From his slightly improved vantage point, he could see a little more of the island. Below him, thousands of people wandered a rat's maze of high walls. The blue sky was paling into handsome pastels on the west. Chuck glimpsed a knobby peninsula in that direction. That would be the best place to watch from. He thought he could see a way to follow this higher path over most of the crowd, even though it would be much harder going.

The hardy few who'd opted for Chuck's path were red-faced and panting by the time they reached the ridge that ran the length of the island. At the top were more stucco walls, just high enough to lean his chin on. The gleaming seas were visible from there, but he wanted to get as close as he could to the action.

To his amazement, Pipistrella was already at the top. The strangers thinned out between them until Chuck was immediately behind her.
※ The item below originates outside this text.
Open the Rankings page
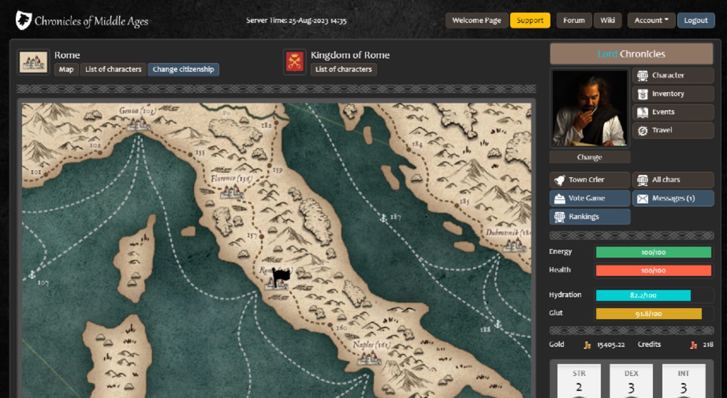 click(x=589, y=217)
"Hello," she said, smiling. "Isn't this lovely? Oh, look!" She pointed down over the wall at salt-white domes with painted, blue trim. "That's as pretty as a postcard." She stopped every few feet to gaze around her and look at the scenery. The way was so narrow he couldn't pass her without shoving her into the concrete wall, so he grew more and more hot and impatient. The people behind him were beginning to make angry remarks. He wished that he had been able to get up here before her, like Sean had. The mop of light-blond hair Sean sported after the latest round of influence was well out of sight in the bobbing crowd.

"Please, go on," he said. "We don't have a lot of time."

"You shouldn't be in such a hurry," Pip said, turning huge brown eyes to him. "That's your trouble, you know. You're always in such a hurry for the large revelations you don't appreciate the little things." The nearby roof spilled over with vines laden with scarlet blooms. She reached over to pluck one and offered it to him. "You see? It's all the same, in the end."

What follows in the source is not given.